What's new in VMware vSAN 7 U1? ^
In previous releases of vSAN, compression and deduplication were offered together. It wasn't one or the other, but both together. In this release, you'll be able to choose between compression alone or compression and deduplication together. Those space-efficiency techniques are here to save some precious vSAN storage by effectively deduplicating and (or) deduplicating and compressing the data.
VMware has always recommended maintaining 20% of space free on vSAN. However, in vSAN 7 U1, things are variable. You will have two storage reserves, one of which will be used for operations and the other for host rebuild. Basically, the storage requirements are reduced when new hosts are added to the cluster.
For now, we only have this screenshot from VMware as the product isn't widely available just yet. You can see that we have a new UI that enables us to view and configure the reserved capacity for Operation reserve (operational tasks) or for Host rebuild reserve (failures).
VMware showed an example of a 12-node cluster where there was an 18% need for free space to be kept free, while for the 24-node cluster it was only 14%. A significant space reduction for larger clusters, indeed. So, if you activate compression only, you'll increase usable capacity.
New vSAN file services ^
vSAN file services now support SMB protocol versions 2.1 and 3. In previous releases, vSAN file services were only capable of SMB v2.1. NFS support was added in VSAN 7, where NFS v3 and v4.1 are fully supported.
The deployment process remains the same. vSAN 7 Update 1 has the ability to create SMB shares with Active Directory support, and this share is created directly and natively in vSAN without the need for a file server.
You can now configure up to 32 hosts per cluster participating in vSAN file services.
Secure Disk Wipe after drive decommission ^
This feature allows you to wipe one or more disk devices in-parallel when replacing them. It uses PowerCLI or an API call for execution. Secure erasing is compliant with NIST standards and can be used for any type of Flash storage (NVMe, SATA, or SAS). This release supports this feature for Dell and HPE storage only. Future releases will add more vendors to the list.
Maintenance mode improvements ^
When you put a host in maintenance mode, there is an "Ensure Accessibility" option. If another host fails and this host has the data of the VMs to operate, the data are moved elsewhere to ensure no VMs fail.
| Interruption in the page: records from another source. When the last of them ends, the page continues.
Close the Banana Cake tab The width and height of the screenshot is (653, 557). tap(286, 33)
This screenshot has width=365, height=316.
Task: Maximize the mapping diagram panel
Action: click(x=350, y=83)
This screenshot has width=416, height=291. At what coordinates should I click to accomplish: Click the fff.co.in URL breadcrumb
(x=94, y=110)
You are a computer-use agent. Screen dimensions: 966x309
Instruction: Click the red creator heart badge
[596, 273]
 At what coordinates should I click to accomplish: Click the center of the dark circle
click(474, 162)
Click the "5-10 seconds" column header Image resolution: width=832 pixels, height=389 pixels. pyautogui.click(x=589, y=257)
The new feature is able to capture data writes to another host, which are merged to the original host when it comes back out of maintenance mode. This allows faster rebuilds of vSAN by maintaining the latest data redundantly in the event of an unplanned outage during planned maintenance.
Secure data in transit encryption (secure over-the-wire) ^
vSAN 7 U1 includes an internal encryption mechanism that enables encrypting data without an external KMS server.
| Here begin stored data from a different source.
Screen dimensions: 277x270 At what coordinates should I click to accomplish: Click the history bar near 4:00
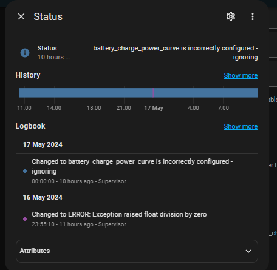193,93
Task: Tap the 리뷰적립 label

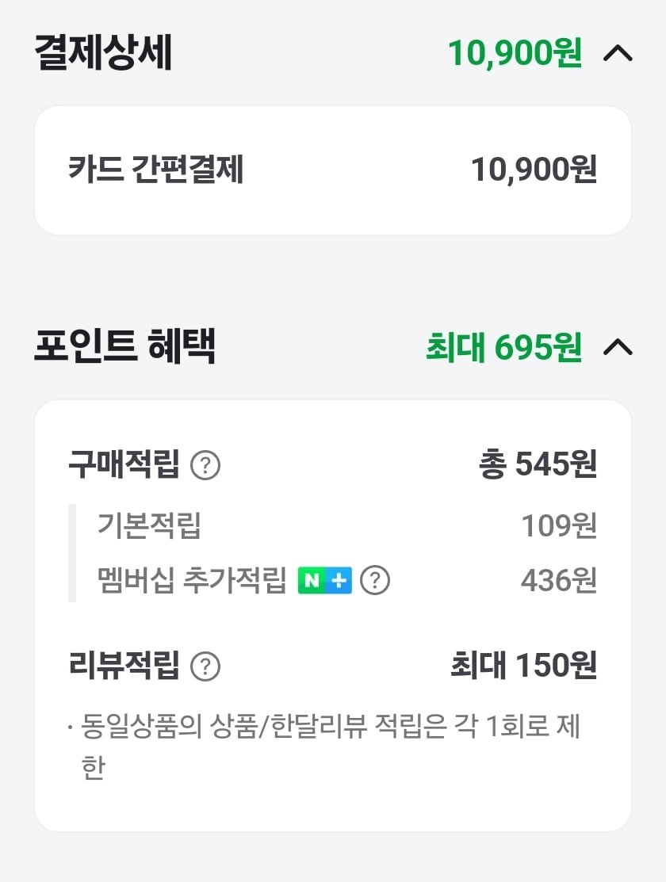Action: [x=124, y=666]
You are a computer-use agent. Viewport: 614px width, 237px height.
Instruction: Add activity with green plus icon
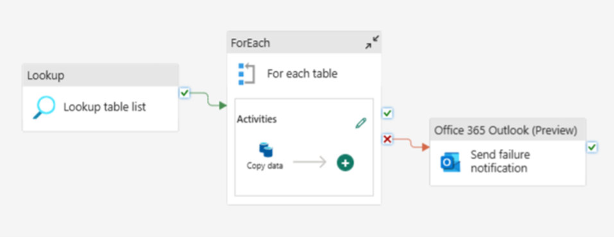(345, 163)
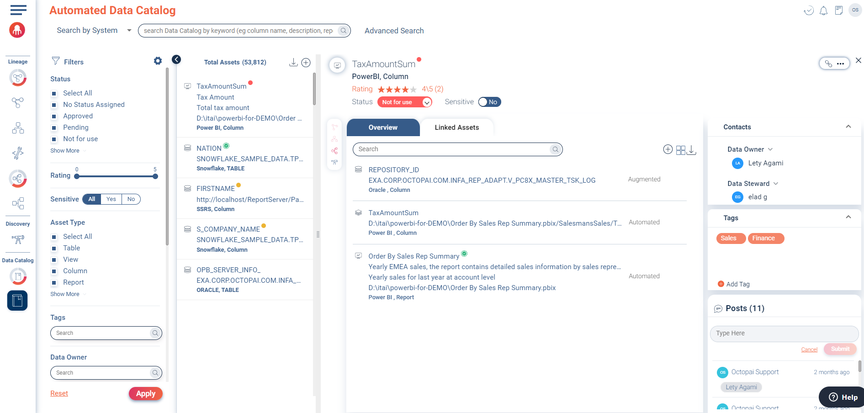Click the Rating slider's right handle
The image size is (864, 413).
pos(155,176)
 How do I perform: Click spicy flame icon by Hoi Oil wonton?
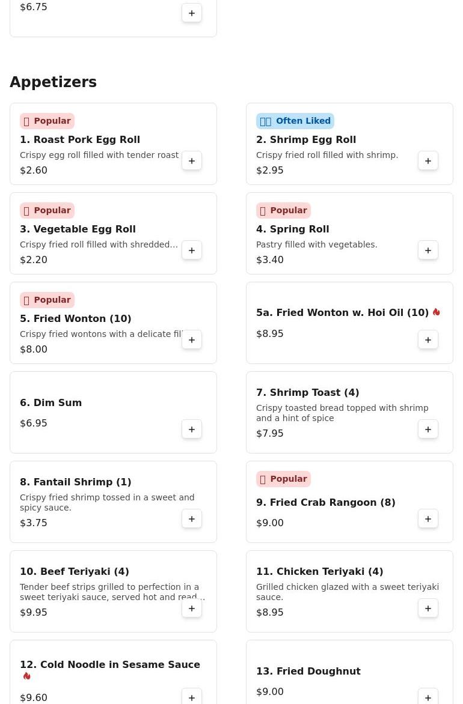[x=437, y=312]
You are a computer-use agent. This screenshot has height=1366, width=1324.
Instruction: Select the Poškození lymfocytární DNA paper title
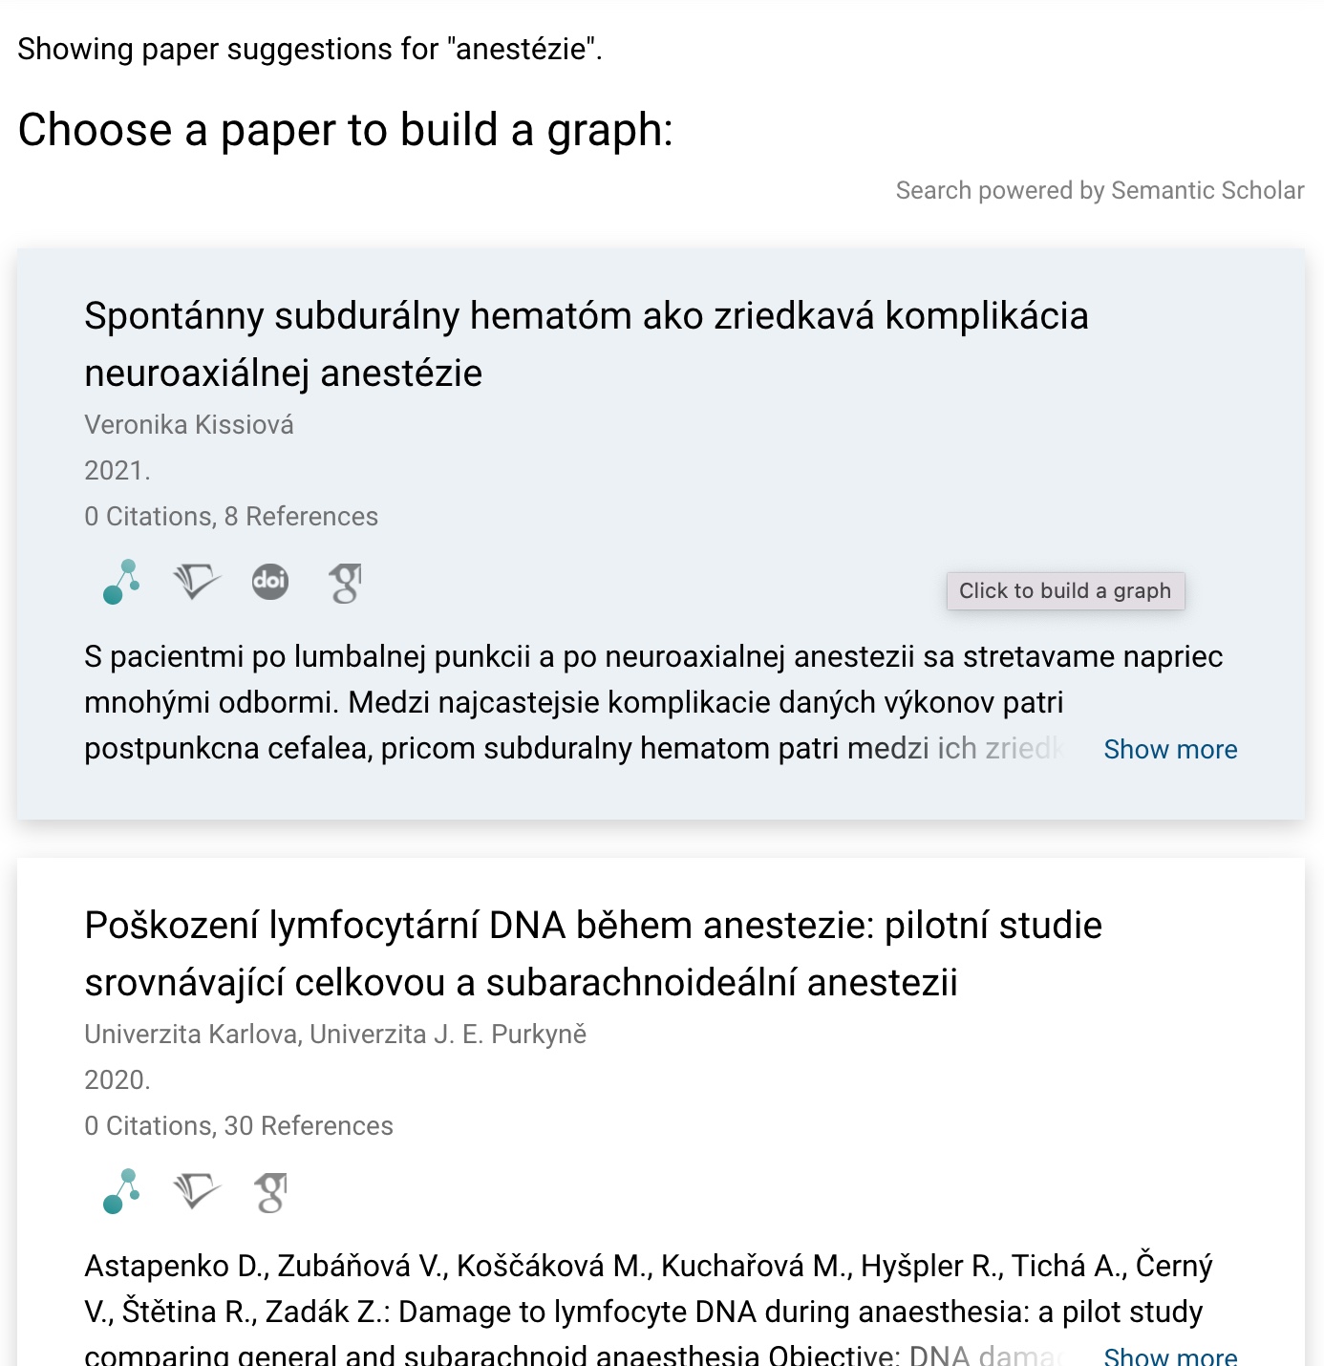tap(592, 953)
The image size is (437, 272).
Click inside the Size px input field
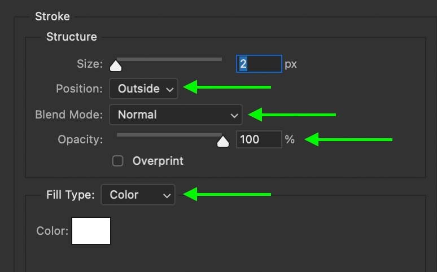pos(259,64)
With this feature, which is enabled independently or together with data-at-rest encryption, you can make sure that data and metadata are encrypted.
It uses the FIPS 140-2 validated VMware VMkernel cryptographic module. The keys are managed internally (no external KMS are required for this).
vSAN 7 U1 shared witness ^
As you know, 2-Node vSAN deployments need a third host, called a witness. The witness is usually deployed from an OVF file as an appliance for each 2-Node cluster. In this release, you can have one witness shared for multiple 2-Node clusters, which definitely saves resources.
The witness does not host any VMs, but only the bits that are used in the event of a split-brain scenario. There are some limitations, but they are quite wide as a single-witness host appliance can be shared among 64 2-Node vSAN clusters.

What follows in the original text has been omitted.